An ad-blocking company used a full-page ad in Monday's Financial Times to target yet another aspect of digital advertising that consumers might not appreciate: the impact of ad tech on their mobile-phone bills.
"Mobile ads consume 50% of the data mobile subscribers pay for," the ad says. "Advertisers make billions in mobile advertising. Consumers should not have to subsidize their business."
Ad-blocking companies have been calling consumers' attention to the clutter of online advertising and, perhaps more damaging, the longer loading times associated with its tracking and targeting systems. Blaming ads for sapping data plans could encourage interest in mobile ad blockers, already the focus of a press boomlet as Apple prepares to expand support for the technology on iPhones.

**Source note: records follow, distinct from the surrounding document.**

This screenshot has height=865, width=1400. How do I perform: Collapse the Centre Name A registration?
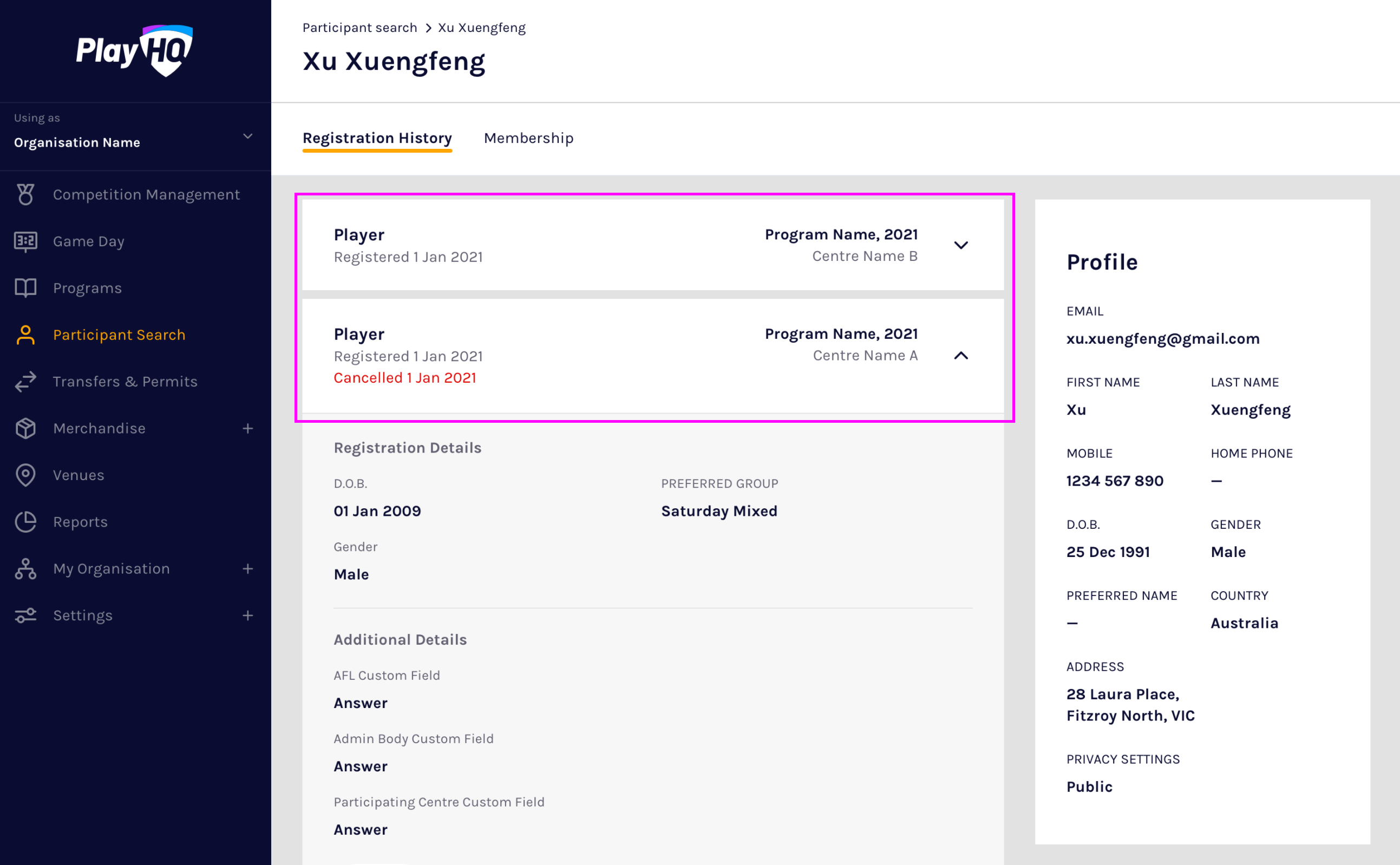[960, 356]
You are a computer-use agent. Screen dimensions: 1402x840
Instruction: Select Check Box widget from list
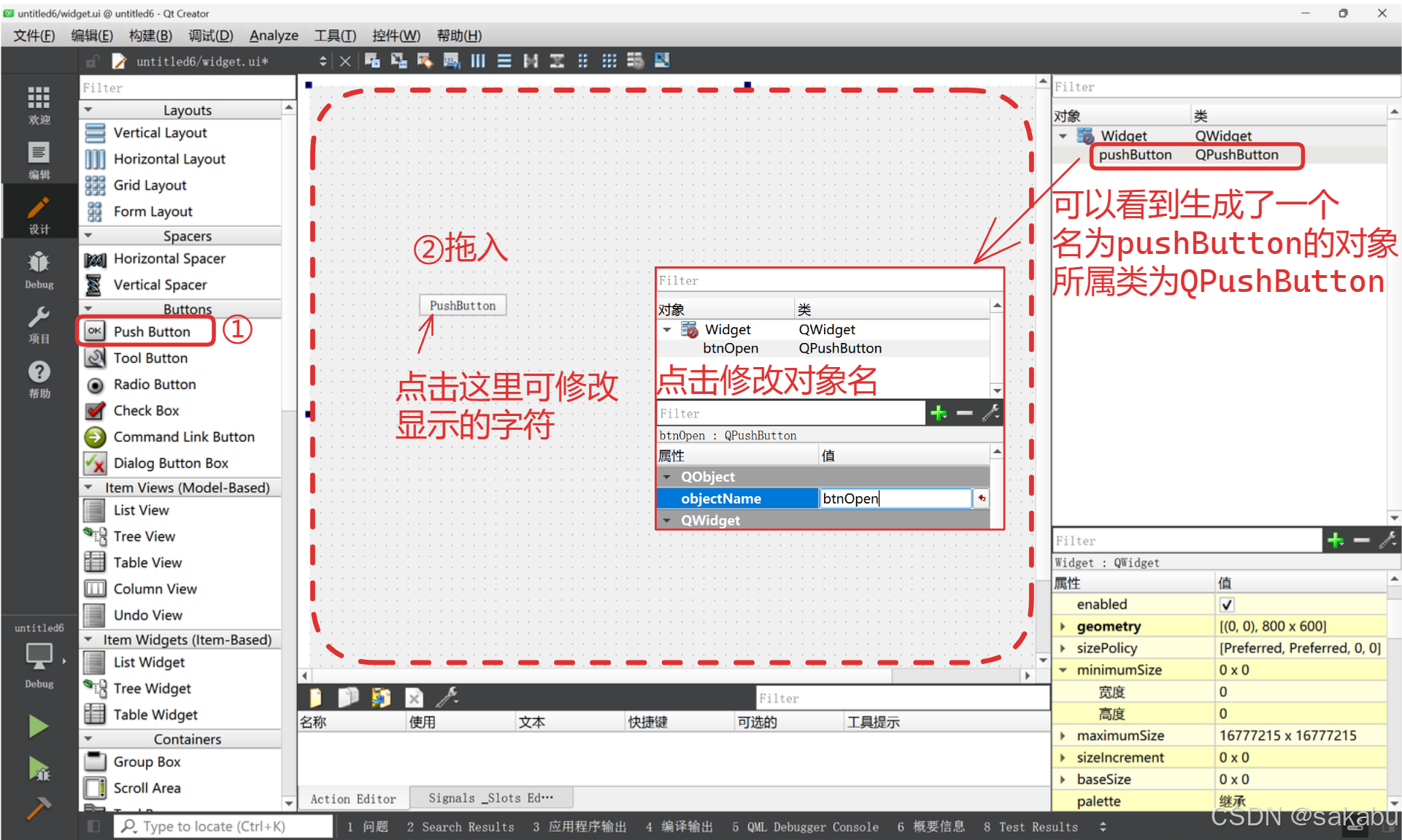coord(146,411)
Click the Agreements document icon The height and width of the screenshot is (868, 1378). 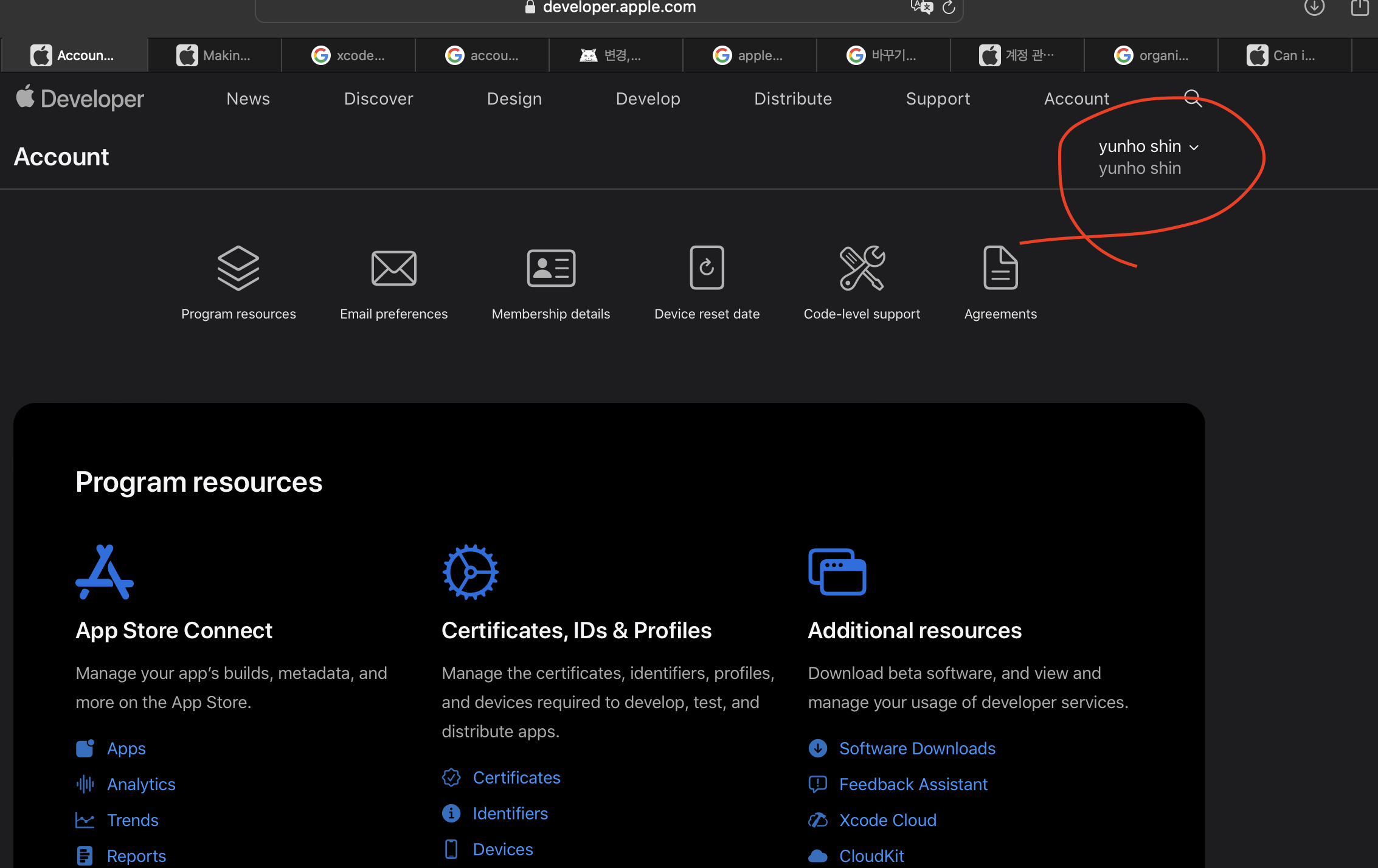coord(1000,268)
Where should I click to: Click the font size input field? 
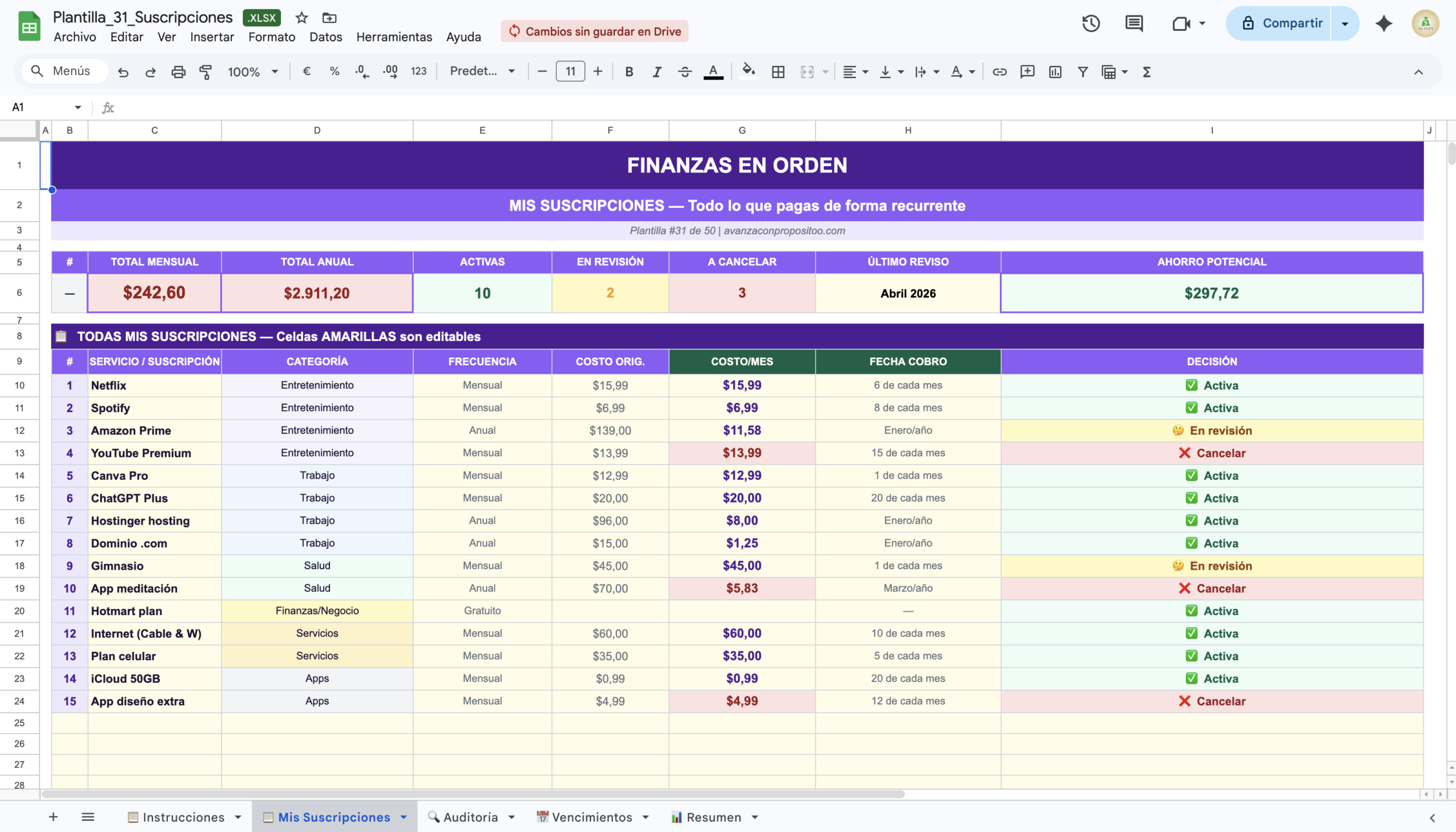pyautogui.click(x=570, y=72)
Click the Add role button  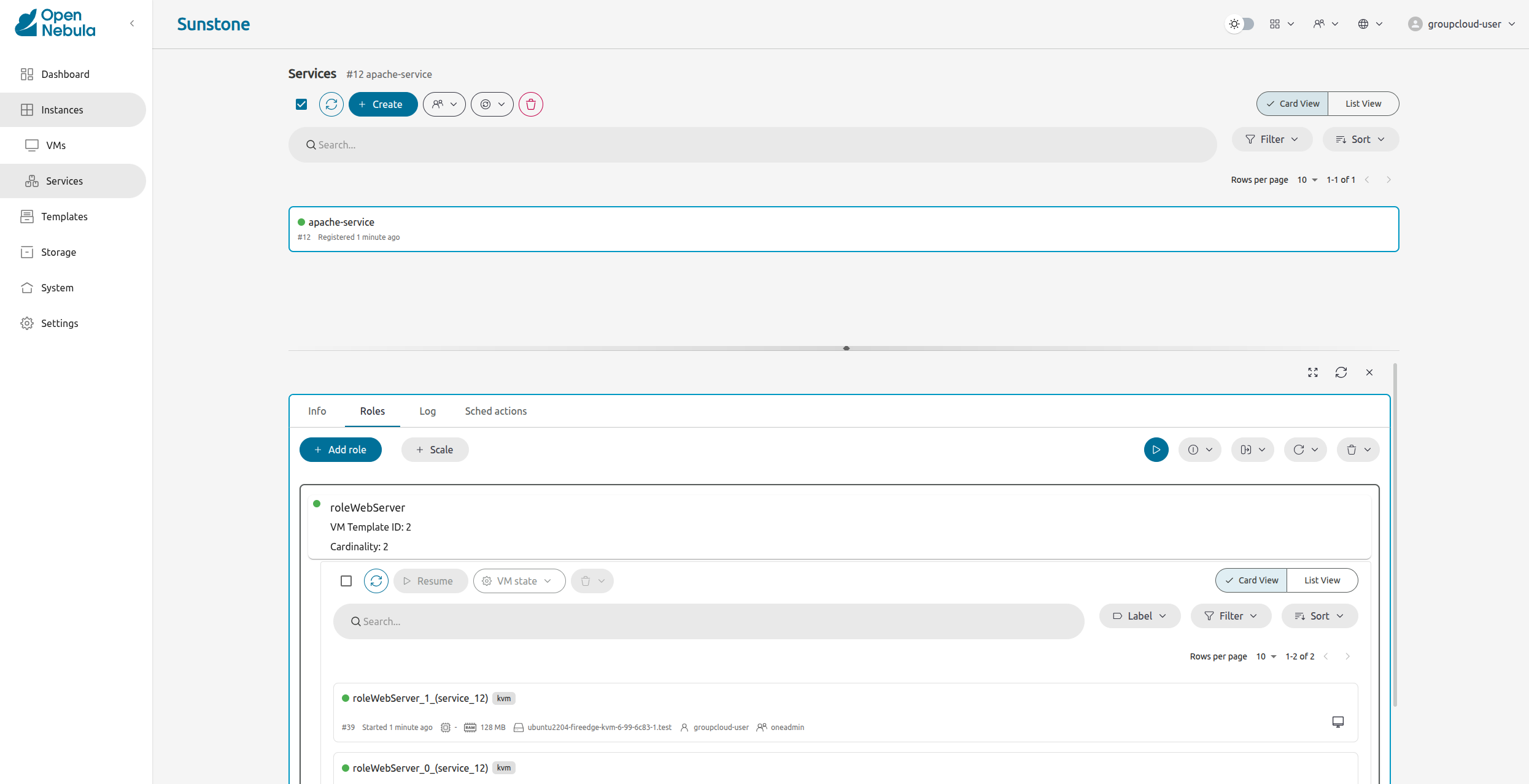coord(341,450)
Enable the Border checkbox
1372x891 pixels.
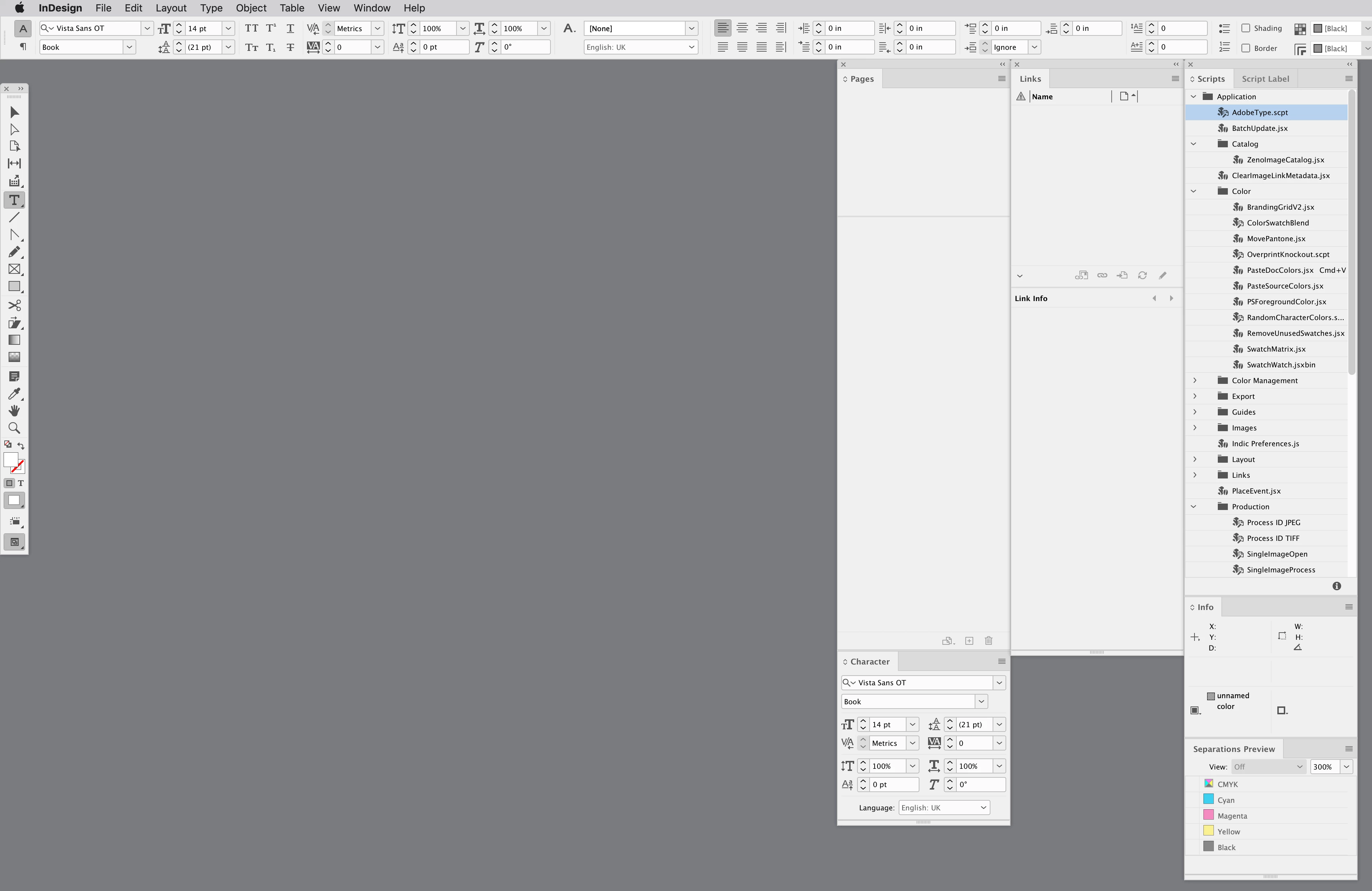pyautogui.click(x=1246, y=48)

Monday's ad, bought by the Israeli ad-blocking company Shine, asks carriers and the mobile trade group GSMA to support "zero rating," the practice of not charging customers for certain data, in the case of advertising. That would mean charging someone else for the data consumed by tracking consumers, targeting ads and loading them.
A Deutsche Telekom executive recently argued on LinkedIn that companies such as Google and Facebook should foot the bill for mobile ad data, but deleted the post, the Financial Times reported last month.
Shine works somewhat differently than other ad blockers, offering carriers a piece of ad-blocking software to implement as they see fit. Carriers can offer customers the ad blocking as a premium product, as an opt-in, or in a number of other ways. Shine doesn't currently operate in the U.S.
The GSMA is the London-based trade group of mobile operators that puts on the massive Mobile World Congress each year.